The Art of PreparationOnce you get the ability to jump with the ‘Wings of the Griffin’, the game opens up significantly, almost making Sixit feel like it's providing you with a limited toolset in a Metroidvania-style game. Now you can bypass the elevator area, but you are presented with new problems, and of course, you can only cycle through your items, so you have to prepare wisely for your next run. There are plenty of interactions that cause you to test out what works and what doesn’t, making it a relatively light puzzle complexity level that is mildly frustrating when something doesn’t work but is severely rewarding when it does.
I can’t help but feel like the game is purposely limiting your interactions to a single button press and left and right motion to force you to figure it out or make it harder for the sake of the game being relatively short otherwise, but it would be nice to at least have the option to pick which item to use when. I get that this is the core mechanic of the game, but having small icons in the bottom corner of the screen that rotates counter-clockwise representing everything you can do once you’re out in the world doesn’t have good readability and can add to the game’s frustration at times.

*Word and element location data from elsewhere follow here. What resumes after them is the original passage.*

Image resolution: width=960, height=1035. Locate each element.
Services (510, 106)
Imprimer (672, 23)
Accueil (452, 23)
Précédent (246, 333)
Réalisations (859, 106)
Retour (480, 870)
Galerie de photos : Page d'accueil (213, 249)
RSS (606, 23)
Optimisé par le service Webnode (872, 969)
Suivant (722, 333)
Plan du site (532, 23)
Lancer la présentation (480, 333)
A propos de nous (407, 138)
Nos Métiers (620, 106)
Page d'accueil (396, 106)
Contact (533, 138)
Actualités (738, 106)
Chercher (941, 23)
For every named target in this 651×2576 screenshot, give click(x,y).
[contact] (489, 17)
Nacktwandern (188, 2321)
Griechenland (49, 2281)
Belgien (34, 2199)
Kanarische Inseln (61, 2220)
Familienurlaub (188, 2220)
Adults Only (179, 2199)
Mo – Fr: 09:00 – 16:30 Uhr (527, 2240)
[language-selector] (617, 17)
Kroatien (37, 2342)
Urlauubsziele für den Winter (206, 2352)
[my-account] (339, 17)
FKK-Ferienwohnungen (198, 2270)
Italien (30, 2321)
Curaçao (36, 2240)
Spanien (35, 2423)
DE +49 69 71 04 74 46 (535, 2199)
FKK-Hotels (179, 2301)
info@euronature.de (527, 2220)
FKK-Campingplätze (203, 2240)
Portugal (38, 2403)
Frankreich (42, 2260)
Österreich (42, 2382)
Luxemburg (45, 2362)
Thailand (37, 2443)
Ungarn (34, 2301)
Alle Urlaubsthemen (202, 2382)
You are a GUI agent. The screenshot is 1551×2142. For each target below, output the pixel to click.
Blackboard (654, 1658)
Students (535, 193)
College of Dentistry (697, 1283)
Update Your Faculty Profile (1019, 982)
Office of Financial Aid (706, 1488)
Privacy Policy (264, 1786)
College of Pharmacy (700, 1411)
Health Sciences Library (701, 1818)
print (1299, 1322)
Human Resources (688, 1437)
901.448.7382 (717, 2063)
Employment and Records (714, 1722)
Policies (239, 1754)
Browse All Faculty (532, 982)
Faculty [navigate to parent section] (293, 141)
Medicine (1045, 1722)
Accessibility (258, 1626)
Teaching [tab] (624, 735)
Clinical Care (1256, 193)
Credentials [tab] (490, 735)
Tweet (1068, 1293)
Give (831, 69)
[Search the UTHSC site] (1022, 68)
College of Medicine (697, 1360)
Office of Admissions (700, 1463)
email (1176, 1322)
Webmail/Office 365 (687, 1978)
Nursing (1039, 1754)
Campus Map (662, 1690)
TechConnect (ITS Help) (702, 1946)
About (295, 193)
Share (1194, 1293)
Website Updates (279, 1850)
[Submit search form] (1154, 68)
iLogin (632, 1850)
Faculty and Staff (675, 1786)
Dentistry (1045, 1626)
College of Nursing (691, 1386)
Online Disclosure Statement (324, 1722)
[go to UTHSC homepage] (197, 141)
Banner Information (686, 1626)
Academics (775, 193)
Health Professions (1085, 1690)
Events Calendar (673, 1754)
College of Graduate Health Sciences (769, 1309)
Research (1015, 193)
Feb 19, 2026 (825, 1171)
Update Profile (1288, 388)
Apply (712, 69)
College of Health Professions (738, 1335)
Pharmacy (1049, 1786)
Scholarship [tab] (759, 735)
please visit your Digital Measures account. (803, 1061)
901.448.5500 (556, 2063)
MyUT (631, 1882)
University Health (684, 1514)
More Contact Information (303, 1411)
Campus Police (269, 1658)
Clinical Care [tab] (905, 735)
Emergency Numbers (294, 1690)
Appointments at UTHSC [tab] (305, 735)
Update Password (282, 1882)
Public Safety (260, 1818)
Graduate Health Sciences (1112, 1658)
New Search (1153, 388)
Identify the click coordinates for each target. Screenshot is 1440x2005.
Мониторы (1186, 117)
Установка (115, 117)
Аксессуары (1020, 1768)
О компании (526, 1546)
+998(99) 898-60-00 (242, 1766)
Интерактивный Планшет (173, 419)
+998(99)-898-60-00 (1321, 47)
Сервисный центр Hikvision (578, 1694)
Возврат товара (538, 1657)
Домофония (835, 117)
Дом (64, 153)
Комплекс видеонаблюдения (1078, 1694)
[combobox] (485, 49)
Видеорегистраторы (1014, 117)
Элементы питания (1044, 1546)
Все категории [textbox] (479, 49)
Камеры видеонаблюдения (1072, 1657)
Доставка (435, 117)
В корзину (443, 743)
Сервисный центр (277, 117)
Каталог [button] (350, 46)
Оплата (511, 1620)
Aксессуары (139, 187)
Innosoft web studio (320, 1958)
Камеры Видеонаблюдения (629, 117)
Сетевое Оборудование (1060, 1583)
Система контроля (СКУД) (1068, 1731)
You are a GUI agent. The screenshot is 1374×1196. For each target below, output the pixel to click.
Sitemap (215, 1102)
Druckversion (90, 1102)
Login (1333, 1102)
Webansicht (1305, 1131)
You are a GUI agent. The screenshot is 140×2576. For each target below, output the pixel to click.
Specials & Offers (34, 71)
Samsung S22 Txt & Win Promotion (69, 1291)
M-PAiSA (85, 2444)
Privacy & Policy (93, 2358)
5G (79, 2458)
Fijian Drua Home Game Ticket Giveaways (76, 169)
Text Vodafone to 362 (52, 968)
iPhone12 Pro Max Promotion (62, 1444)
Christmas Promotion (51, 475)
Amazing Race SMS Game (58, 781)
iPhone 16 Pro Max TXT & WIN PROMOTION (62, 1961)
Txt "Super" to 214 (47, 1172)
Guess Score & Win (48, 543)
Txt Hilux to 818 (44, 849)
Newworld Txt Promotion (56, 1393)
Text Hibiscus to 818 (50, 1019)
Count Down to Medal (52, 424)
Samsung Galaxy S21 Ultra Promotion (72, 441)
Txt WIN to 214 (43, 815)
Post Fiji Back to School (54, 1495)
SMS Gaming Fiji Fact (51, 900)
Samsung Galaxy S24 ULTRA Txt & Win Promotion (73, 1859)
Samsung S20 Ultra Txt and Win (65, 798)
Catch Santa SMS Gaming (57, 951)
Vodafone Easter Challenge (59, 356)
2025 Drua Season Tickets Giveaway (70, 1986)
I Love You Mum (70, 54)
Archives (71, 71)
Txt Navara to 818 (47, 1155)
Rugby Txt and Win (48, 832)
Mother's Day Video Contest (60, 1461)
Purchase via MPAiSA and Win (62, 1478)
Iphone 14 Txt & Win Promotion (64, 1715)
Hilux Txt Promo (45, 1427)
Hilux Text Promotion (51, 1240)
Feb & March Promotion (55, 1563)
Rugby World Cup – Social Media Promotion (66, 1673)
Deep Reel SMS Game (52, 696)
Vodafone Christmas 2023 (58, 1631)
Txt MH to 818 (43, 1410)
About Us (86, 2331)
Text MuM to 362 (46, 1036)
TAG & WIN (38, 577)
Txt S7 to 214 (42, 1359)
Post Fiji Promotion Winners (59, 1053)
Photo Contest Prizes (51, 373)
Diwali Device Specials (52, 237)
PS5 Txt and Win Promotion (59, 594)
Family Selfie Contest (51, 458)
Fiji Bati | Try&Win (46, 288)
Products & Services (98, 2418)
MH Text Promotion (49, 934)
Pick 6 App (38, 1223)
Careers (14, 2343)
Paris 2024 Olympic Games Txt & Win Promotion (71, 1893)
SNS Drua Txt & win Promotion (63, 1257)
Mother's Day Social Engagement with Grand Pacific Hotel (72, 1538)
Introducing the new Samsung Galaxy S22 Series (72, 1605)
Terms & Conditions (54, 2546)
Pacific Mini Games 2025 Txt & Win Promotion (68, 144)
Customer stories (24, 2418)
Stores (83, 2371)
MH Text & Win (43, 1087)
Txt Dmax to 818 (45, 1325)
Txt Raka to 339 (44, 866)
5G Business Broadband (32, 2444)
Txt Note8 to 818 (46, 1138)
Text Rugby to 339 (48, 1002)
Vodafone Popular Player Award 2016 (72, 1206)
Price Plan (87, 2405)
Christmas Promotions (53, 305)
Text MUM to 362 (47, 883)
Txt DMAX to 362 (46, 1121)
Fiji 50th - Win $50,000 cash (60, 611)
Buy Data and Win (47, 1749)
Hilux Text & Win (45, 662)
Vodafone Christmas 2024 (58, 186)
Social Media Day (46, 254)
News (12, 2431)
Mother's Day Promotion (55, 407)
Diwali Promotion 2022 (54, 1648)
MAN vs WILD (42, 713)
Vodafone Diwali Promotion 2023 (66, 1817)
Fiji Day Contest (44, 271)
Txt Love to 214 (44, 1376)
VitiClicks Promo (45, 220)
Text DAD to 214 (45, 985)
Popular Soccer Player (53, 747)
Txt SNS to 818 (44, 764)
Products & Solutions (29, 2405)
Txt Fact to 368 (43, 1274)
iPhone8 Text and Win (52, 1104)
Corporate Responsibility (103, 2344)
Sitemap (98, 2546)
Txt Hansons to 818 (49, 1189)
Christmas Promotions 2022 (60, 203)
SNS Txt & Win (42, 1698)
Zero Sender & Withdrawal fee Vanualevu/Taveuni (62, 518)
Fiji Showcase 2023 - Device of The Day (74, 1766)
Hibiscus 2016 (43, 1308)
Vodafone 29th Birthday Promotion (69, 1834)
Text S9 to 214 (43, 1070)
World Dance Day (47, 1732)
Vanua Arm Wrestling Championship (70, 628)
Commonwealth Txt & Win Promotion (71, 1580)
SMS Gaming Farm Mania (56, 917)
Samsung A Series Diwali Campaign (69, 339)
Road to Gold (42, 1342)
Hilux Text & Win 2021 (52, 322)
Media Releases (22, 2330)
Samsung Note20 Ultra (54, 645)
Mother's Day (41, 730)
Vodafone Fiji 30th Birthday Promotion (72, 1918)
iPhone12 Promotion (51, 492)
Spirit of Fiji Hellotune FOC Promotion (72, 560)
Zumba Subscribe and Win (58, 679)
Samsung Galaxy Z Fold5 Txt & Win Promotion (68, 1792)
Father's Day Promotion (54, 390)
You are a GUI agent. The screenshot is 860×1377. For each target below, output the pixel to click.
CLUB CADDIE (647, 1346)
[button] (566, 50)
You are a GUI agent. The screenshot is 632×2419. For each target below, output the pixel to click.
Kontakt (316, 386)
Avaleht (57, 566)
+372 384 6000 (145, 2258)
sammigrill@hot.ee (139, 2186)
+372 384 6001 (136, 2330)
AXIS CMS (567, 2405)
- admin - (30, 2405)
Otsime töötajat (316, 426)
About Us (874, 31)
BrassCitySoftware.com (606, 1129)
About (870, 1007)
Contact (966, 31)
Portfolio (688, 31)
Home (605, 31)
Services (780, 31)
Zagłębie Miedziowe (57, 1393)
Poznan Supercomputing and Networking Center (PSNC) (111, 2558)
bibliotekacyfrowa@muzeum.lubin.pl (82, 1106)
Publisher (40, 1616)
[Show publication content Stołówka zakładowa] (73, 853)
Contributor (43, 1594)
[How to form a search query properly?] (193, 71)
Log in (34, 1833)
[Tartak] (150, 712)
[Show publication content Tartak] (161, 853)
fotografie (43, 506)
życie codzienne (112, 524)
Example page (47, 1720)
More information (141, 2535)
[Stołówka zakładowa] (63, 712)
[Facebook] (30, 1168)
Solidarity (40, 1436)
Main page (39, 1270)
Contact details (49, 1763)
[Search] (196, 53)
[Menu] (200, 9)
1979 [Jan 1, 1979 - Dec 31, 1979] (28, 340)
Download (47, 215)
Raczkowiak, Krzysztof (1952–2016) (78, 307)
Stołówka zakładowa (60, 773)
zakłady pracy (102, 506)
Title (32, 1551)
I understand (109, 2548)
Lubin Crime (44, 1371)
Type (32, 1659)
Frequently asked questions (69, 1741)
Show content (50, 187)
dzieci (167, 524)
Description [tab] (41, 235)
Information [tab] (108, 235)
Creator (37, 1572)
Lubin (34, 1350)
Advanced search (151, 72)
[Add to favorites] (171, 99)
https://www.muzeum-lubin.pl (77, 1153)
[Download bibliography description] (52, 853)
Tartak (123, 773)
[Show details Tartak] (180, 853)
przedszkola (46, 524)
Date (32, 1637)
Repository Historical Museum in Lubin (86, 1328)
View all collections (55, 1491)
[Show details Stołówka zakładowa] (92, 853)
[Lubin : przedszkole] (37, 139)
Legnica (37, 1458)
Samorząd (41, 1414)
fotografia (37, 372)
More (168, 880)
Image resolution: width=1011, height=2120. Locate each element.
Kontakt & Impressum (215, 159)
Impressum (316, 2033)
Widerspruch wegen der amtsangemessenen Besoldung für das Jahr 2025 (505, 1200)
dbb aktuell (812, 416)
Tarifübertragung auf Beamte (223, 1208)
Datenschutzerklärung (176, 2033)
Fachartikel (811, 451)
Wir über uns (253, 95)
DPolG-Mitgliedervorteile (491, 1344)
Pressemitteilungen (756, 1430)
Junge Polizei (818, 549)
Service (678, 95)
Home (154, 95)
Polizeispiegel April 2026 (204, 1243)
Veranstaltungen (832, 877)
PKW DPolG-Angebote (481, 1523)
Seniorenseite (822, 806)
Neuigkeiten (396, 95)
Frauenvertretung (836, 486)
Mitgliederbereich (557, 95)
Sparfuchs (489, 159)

You might become willing to give up the challenge if you can’t memorise what you needed to do in your current task, but thankfully, with only six actions and a relatively small interaction area, you’ll be able to get your bearings rather quickly.
There are plenty of things to keep you entertained, whether it’s just hearing what the animals think of the different abilities or finding out how to use them accordingly through play, and the world feels bigger due to the numerous combinations of how you move through it. The game has a bit of melancholy feel to it, felt through the music more than anything, but the humour keeps everything bright and cheery, regardless.
Sixit Final ThoughtsWhile it seems like it’s a hard balance to maintain design-wise, I always felt like working through the repetition was worth it to get to explore a new location or find out new ways to use my abilities.
There are plenty of times where it may seem like you are going around in circles, but the fun of experimentation drives the game forward and offers reward through intelligent and meticulous planning, and yet, that might not be your strong suit, so it may fall flat for you. This is a unique game of memorisation and there are lots of fun things to do, but you have to be willing to stop and think about your next move.
Sixit could be considered perfect for quick play sessions for that reason, but that depends on what kind of games you enjoy. If you’re all about puzzle games and have been playing them for years, it will certainly deliver and push your skills a bit in new ways, and you’ll love the thrill of ‘just one more run.’ If you’re not a fan of bending your brain, you won’t get much out of the game as it doesn’t hand-hold you through puzzles, so if you’re stuck, you’re stuck and you’ll have to blindly try new things until you can progress.
Sixit is one of those games that takes a mechanic we’ve seen before and expands it to an entire game full of possibilities. Every time I stopped to chat with a new character or found a new way to interact with them, it was a joyful experience. The graphics are crisp, the colours are well defined, and the accentuated proportions of the animals add to their cuteness. If you are looking for a new type of puzzle game to play, this will certainly scratch that itch for you and offer you a wonderful world full of humour and intelligent puzzle design that keeps you coming back for more.